| WORK REQUEST |
Leave every picture out and print exactly the lines that run from the one containing "Click the Build hammer icon in toolbar" to the end of the listing.

*** Opening of RECORDS FOR THIS TASK ***

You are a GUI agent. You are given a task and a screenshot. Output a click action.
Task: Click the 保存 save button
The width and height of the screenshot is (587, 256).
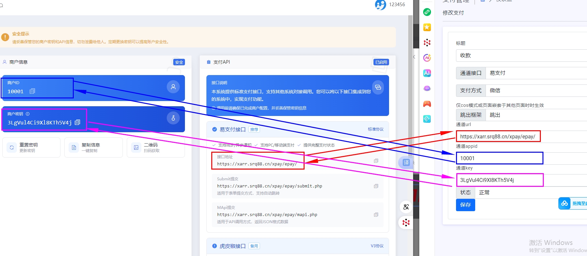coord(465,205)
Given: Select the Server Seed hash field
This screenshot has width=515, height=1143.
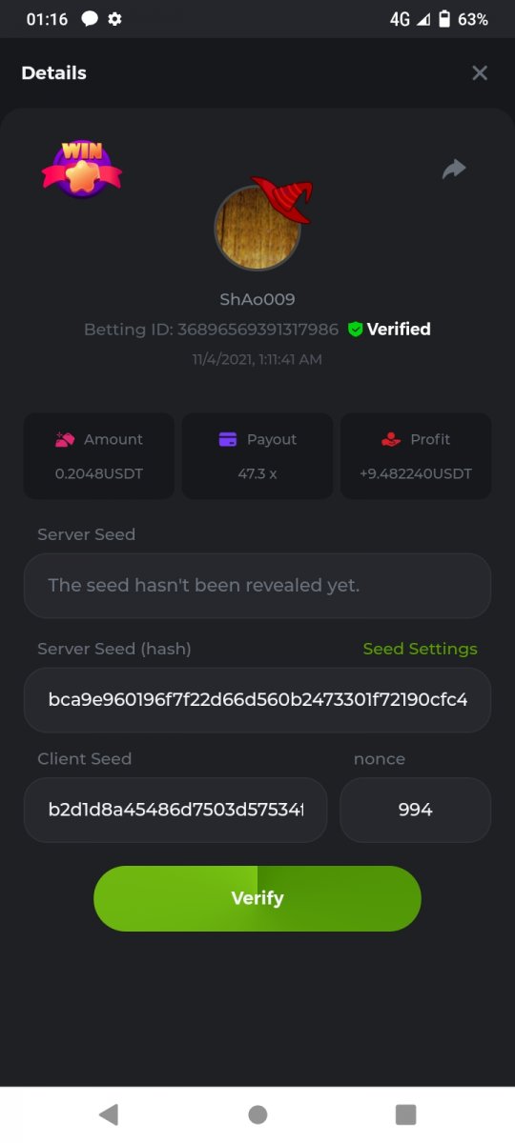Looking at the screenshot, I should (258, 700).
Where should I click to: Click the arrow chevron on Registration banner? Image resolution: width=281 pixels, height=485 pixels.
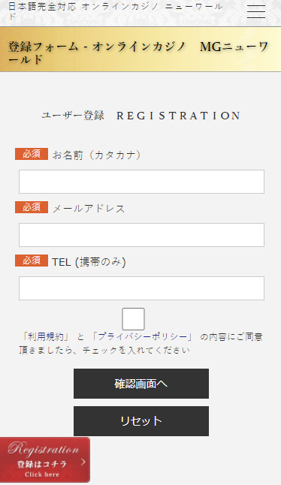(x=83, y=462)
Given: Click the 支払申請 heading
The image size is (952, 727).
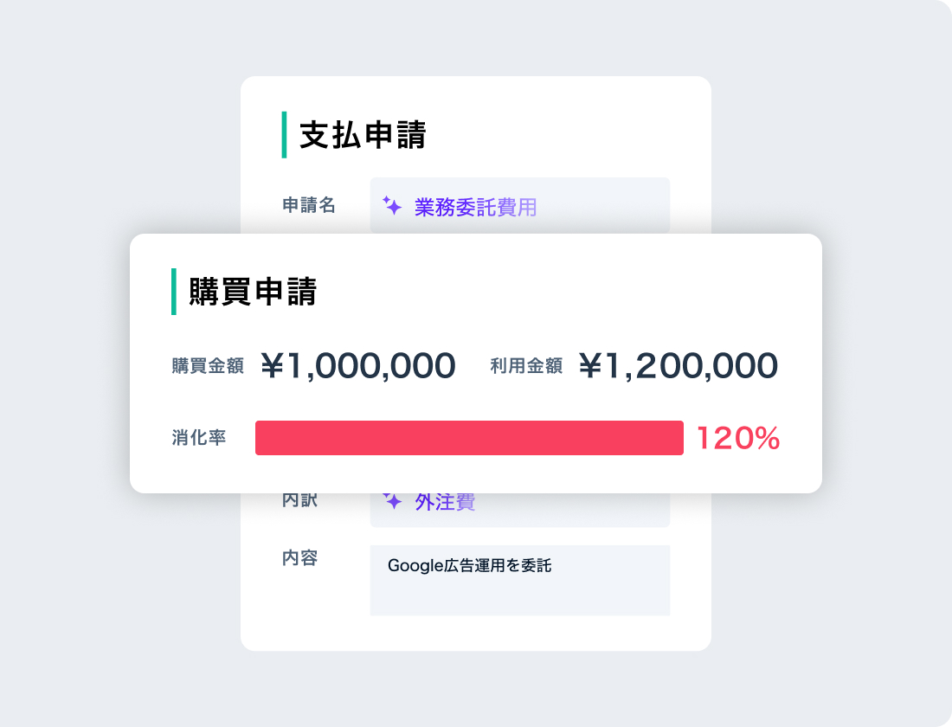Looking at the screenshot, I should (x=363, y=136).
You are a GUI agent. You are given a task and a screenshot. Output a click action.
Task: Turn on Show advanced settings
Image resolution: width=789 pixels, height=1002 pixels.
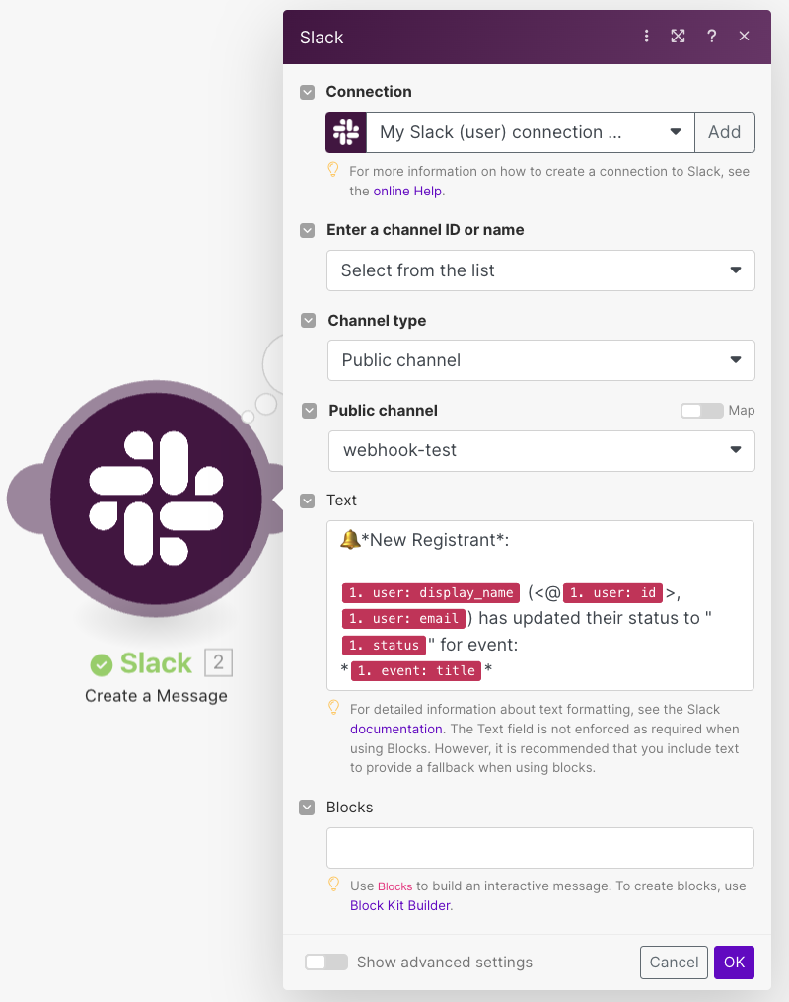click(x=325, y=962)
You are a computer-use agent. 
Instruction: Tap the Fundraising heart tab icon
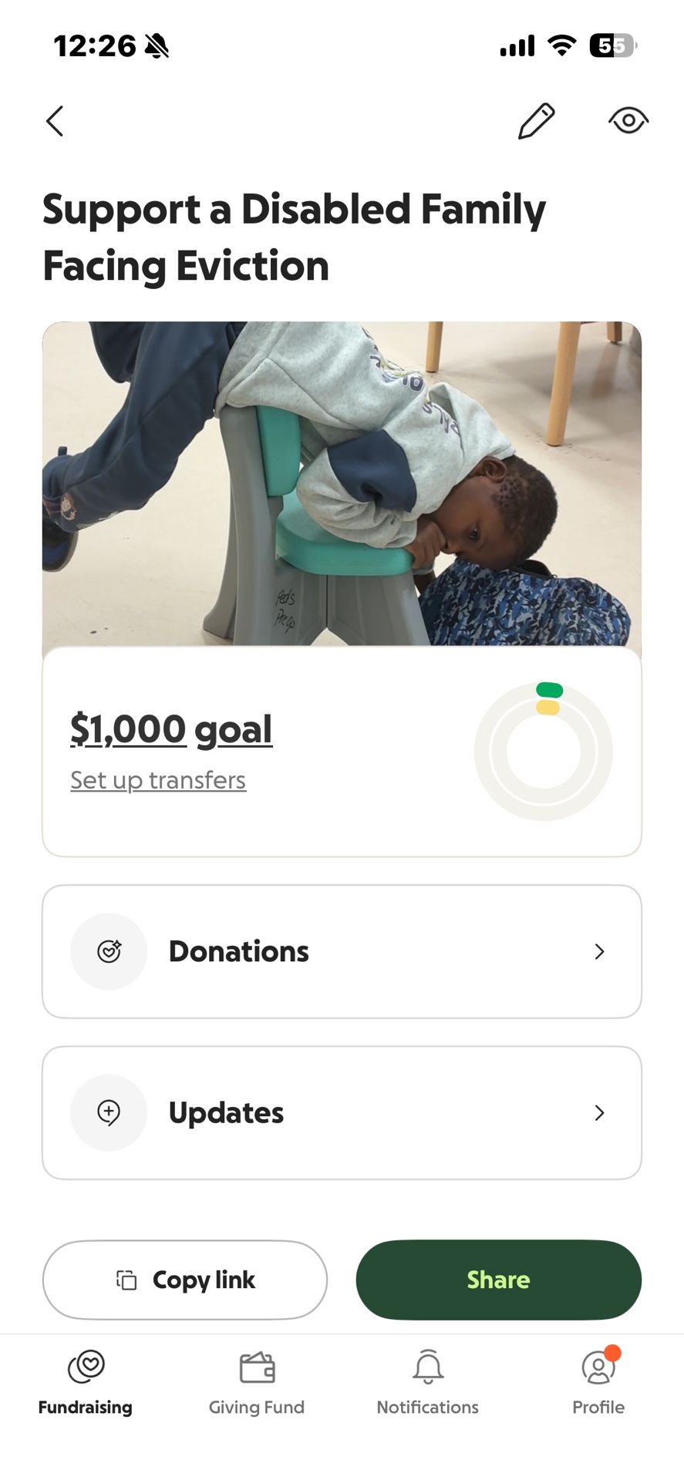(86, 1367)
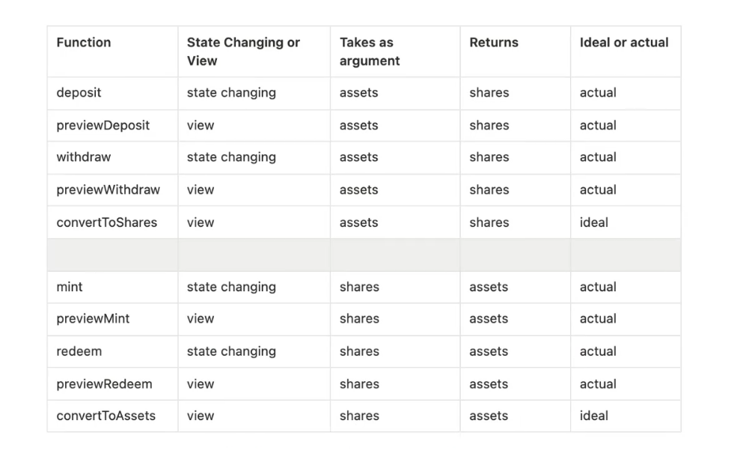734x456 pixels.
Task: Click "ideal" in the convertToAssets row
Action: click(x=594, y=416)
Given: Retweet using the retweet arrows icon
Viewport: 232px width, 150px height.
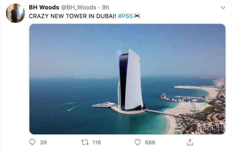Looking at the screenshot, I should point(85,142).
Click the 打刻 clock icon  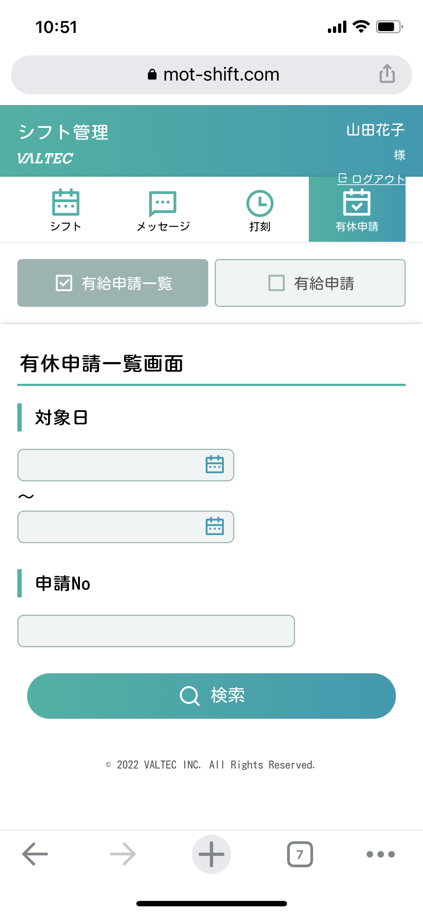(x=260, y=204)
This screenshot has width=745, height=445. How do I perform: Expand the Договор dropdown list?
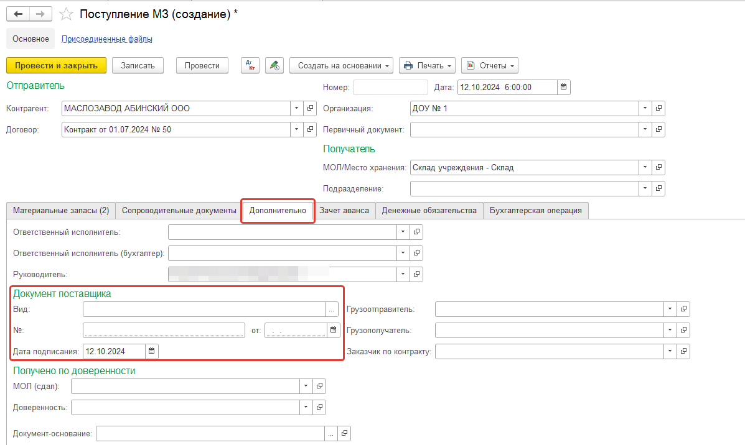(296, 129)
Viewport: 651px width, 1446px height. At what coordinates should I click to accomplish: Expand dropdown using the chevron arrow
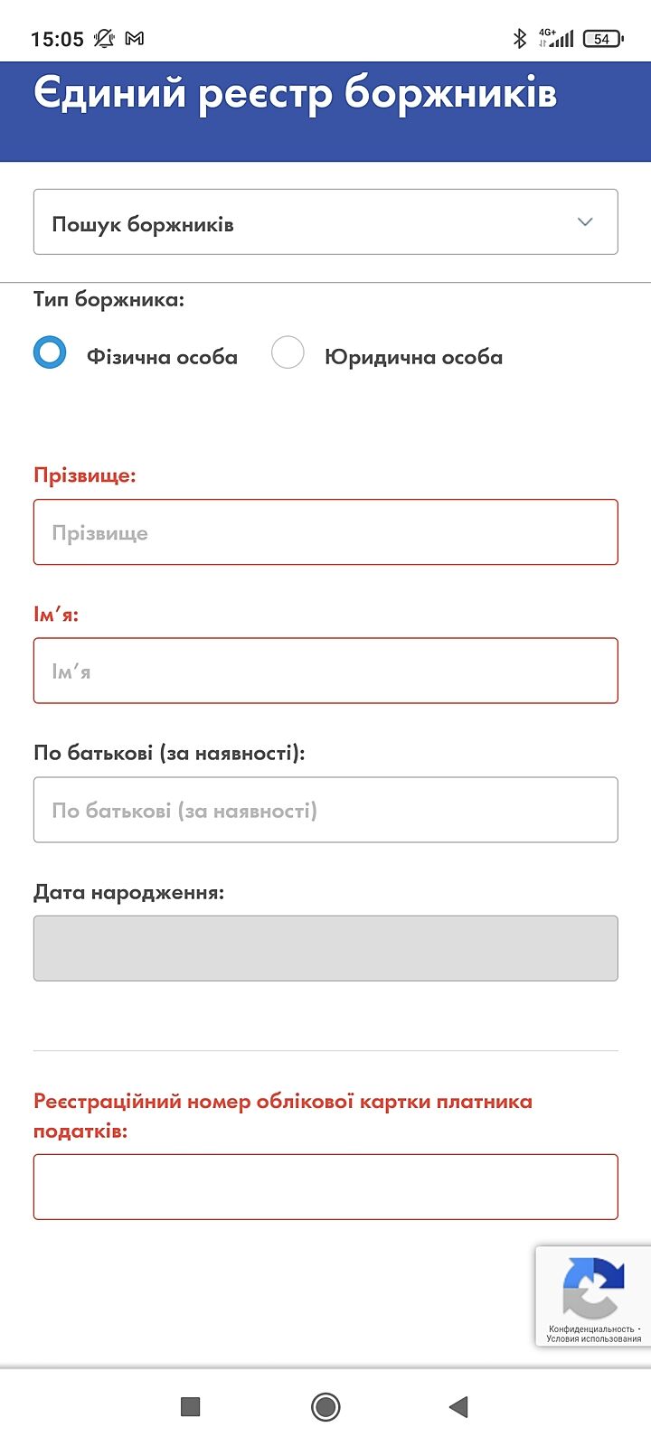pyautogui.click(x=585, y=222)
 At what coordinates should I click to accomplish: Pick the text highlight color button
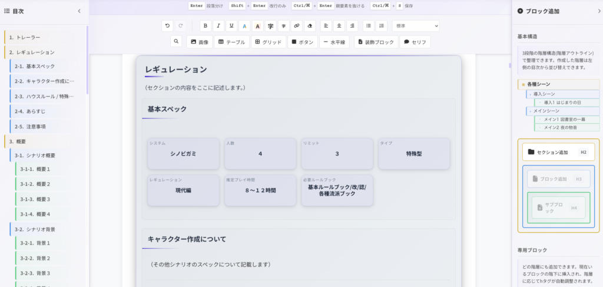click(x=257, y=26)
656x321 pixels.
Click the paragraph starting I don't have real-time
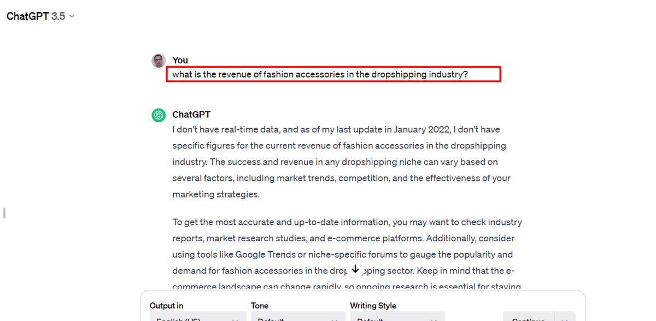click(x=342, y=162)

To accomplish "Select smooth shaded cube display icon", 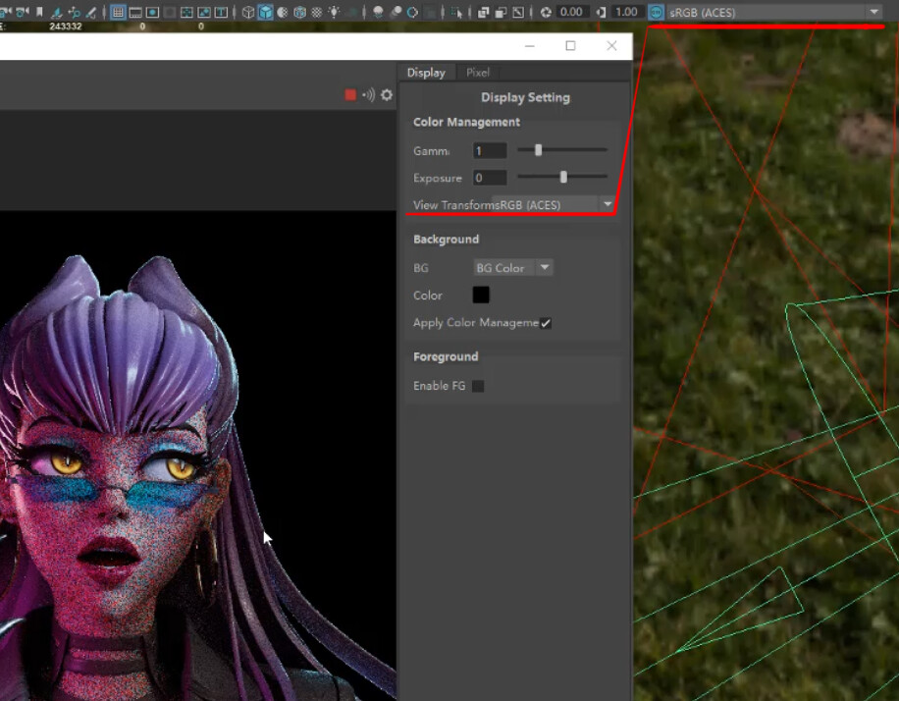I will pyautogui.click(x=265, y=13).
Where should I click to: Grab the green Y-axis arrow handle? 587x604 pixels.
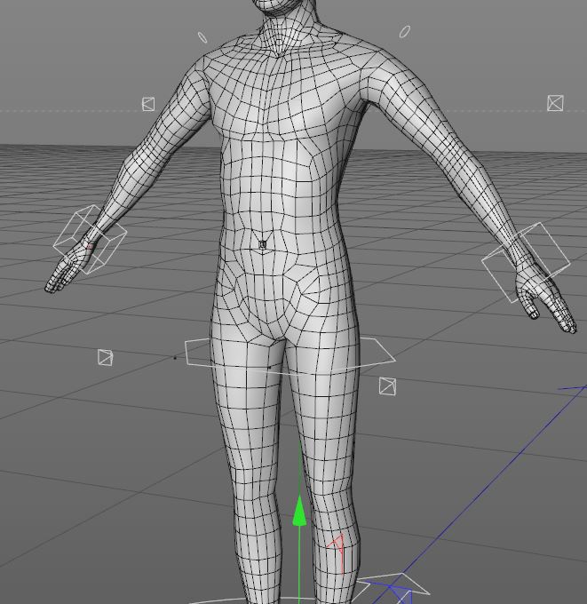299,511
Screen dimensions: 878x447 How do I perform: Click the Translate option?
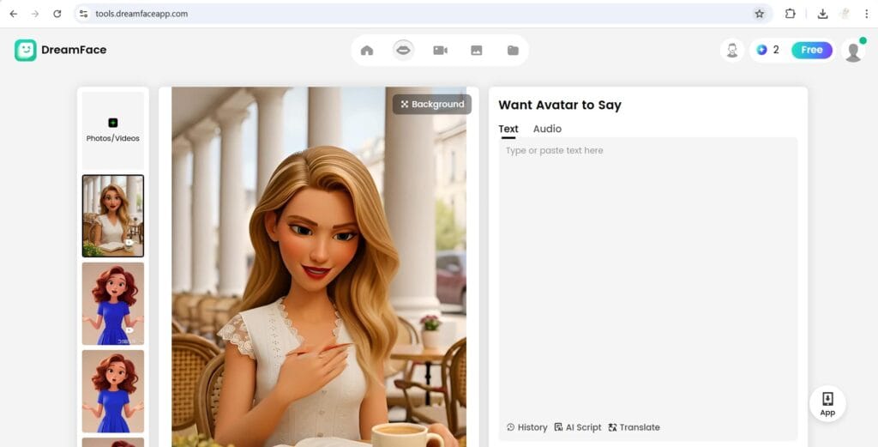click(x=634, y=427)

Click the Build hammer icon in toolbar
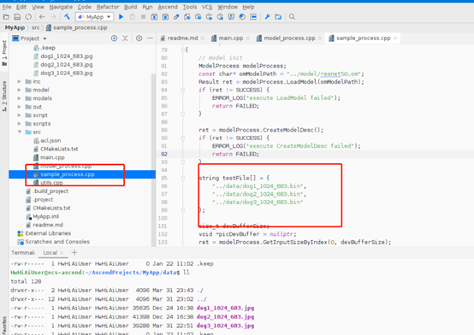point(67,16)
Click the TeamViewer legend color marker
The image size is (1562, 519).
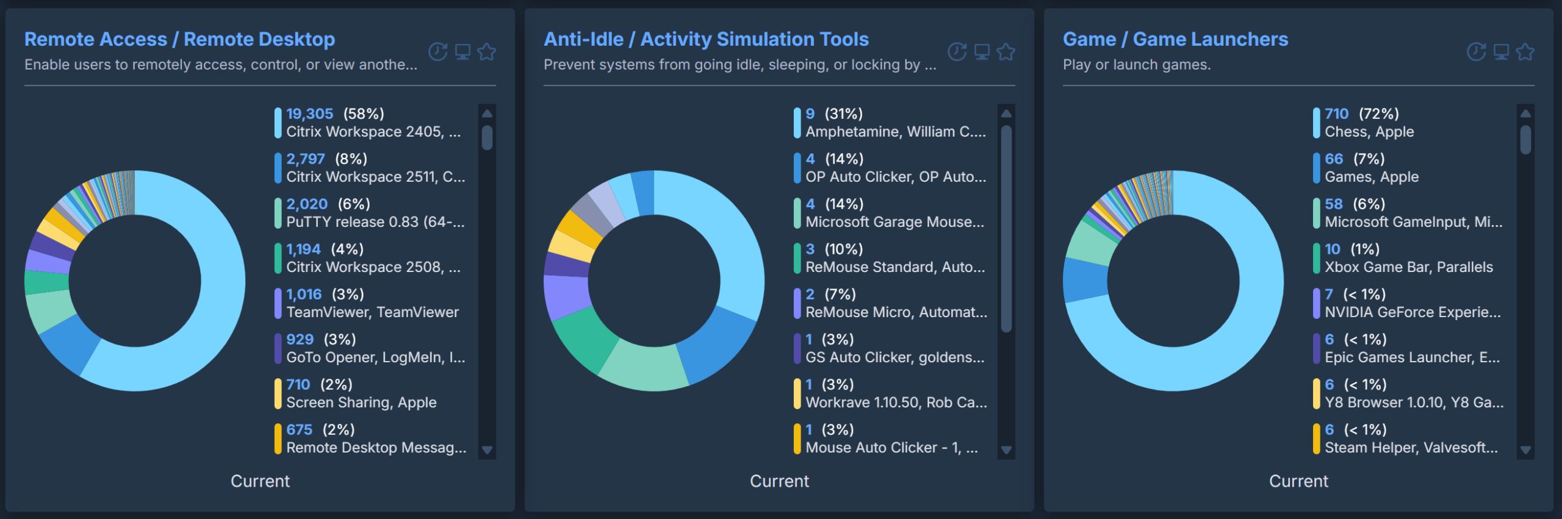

*** Close of RECORDS FOR THIS TASK ***

| TASK OUTPUT |
Click the Build hammer icon in toolbar
point(67,16)
Click the TeamViewer legend color marker
The image size is (1562, 519).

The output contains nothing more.